I have a question on the stream behavior, see the following example. What I was expecting is the ss_char and ss_int will be eof state, but just the ss_int will be eof state.

My question is, why isn't ss_char eof state? Can't I use the operator>>, only the istringstream::get() function, but then why read the value successfully?

Output:
char value: a
int value: 42

ss_char eof: false // why false?
ss_int eof: true

Sorry for my poor English. I'm working on improving my English.

#include <iostream>
#include <sstream>

int main(int /*argc*/, char const * /*argv*/[])
{
    char c;
    int num;
    std::istringstream ss_int("42");
    std::istringstream ss_char("a");

    if (ss_char >> c)
    {
        std::cout << "char value: " << c << std::endl;
    }
    else
    {
        std::cout << "cannot read char" << std::endl;
    }

    if (ss_int >> num)
    {
        std::cout << "int  value: " << num << std::endl;
    }
    else
    {
        std::cout << "cannot read int" << std::endl;
    }

    std::cout << std::endl;

    std::cout << "ss_char eof: " << std::boolalpha << ss_char.eof() << std::endl; // why false
    std::cout << "ss_int  eof: " << std::boolalpha << ss_int.eof() << std::endl;

    return 0;
}

CppReference says: "This function only reports the stream state as set by the most recent I/O operation, it does not examine the associated data source. For example, if the most recent I/O was a get(), which returned the last byte of a file, eof() returns false. The next get() fails to read anything and sets the eofbit. Only then eof() returns true."

oefbit will turn true when a read operation attempts to read beyond end of file, but not when it reads exactly to the end of file without trying to go further. When you read the char, it knows it should read a single byte, so this read operation is ok, the read position advance 1 byte, goes to the end, but let say the the stream still haven't noticed that it is indeed the end, it will if you try to read something else.
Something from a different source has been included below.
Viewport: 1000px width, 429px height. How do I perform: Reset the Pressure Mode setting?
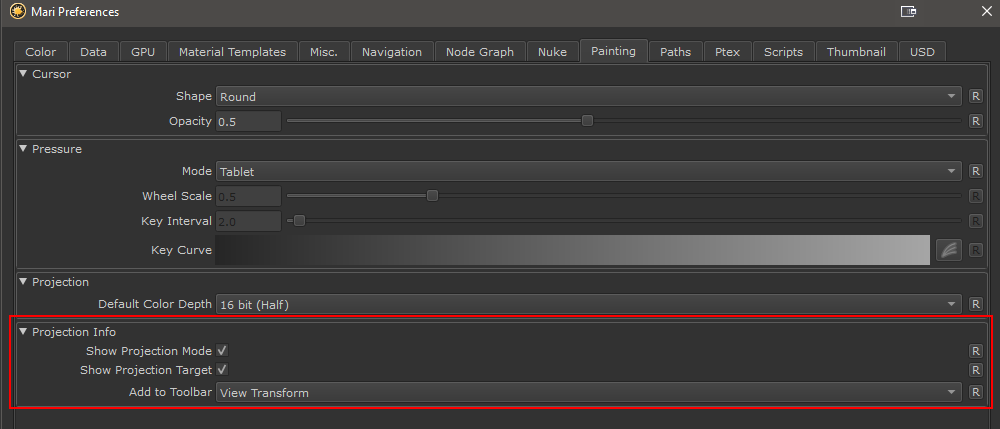[x=976, y=171]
When you read an integer, it tries to read beyond 42 because the length of the integer is not clear, it could have been 42901, so it has to read until it sees an space, and end of line, or eventually the end of the file/stream if there's nothing else to read.

And the result of the operator >> is the stream itself. When it is converted to void* (or bool, depends on c++11 or previous) it works as !fail(), so it tells you if the read or write operation was ok, regardless of whether it reached the end of file (next read operation will fail if it is now at the end).
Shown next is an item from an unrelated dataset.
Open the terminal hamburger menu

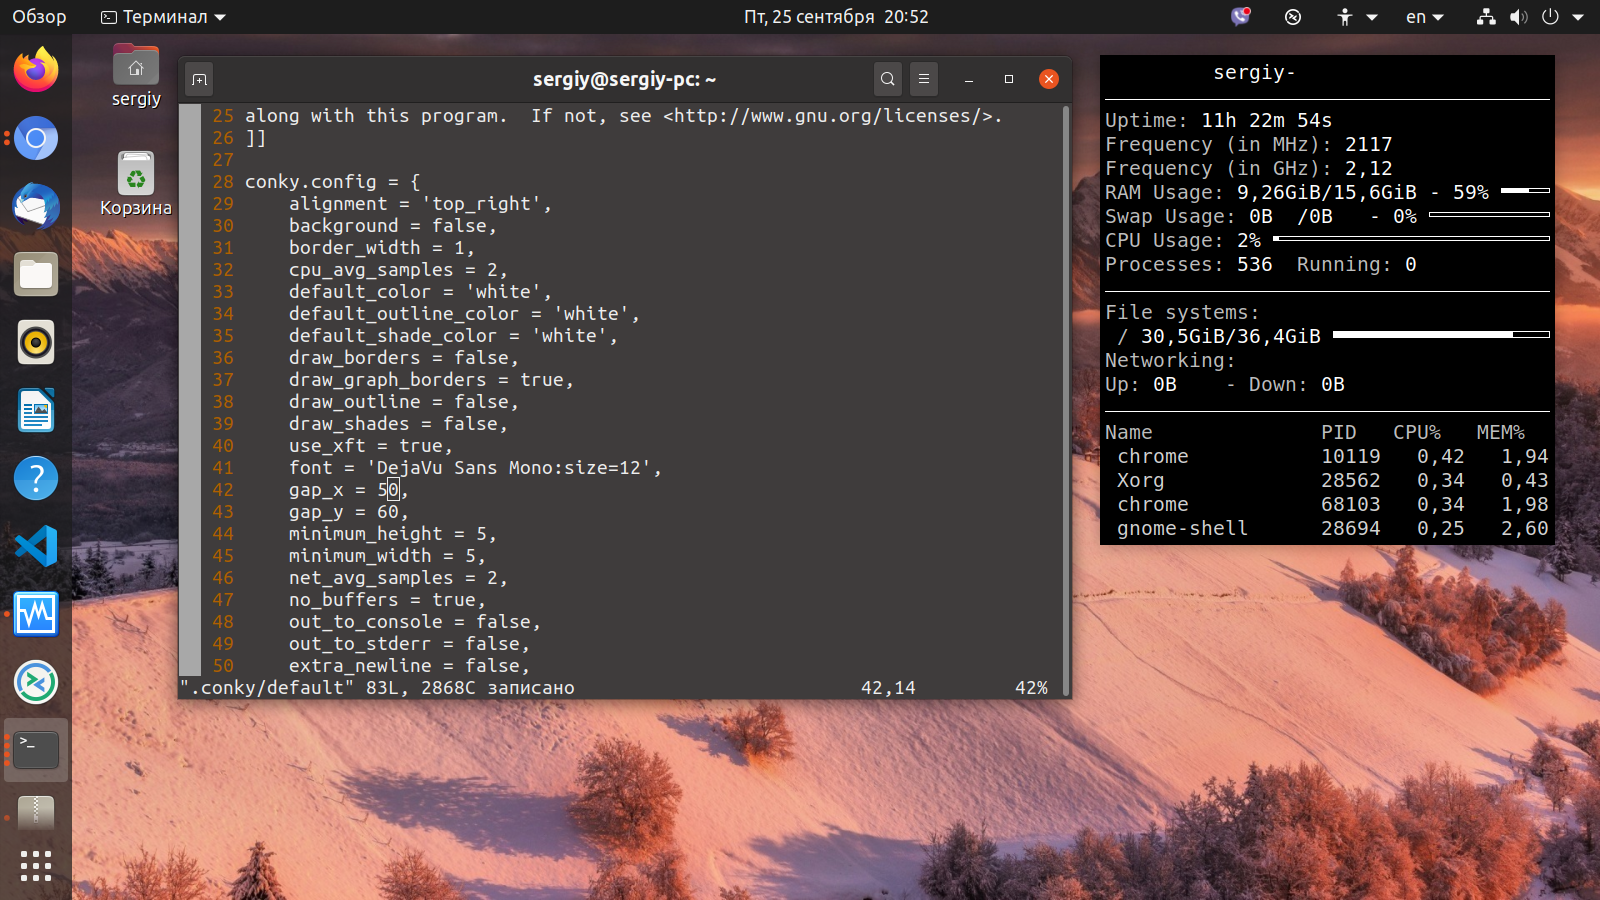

The EOF condition doesn't actually occur until you try to read past the end of the stream.

In the char case you read exactly one character, the only one available. You don't try to read past the end because there is no need to.

Extracting an int on the other hand attempts to consume as many digits as possible. It reads the 4 and the 2, and then it tries to read again to see if there is another digit to consume, it does attempt to read past the end in this case. It notices that the input came to an end and so finishes the conversion of 42.

when extracting chars, it will pull a single character at a time and skip white spaces on consecutive calls.

when extracting int, the parser attempts to pull as many characters out to form the number. this causes the integer extraction to hit the eof in your test case.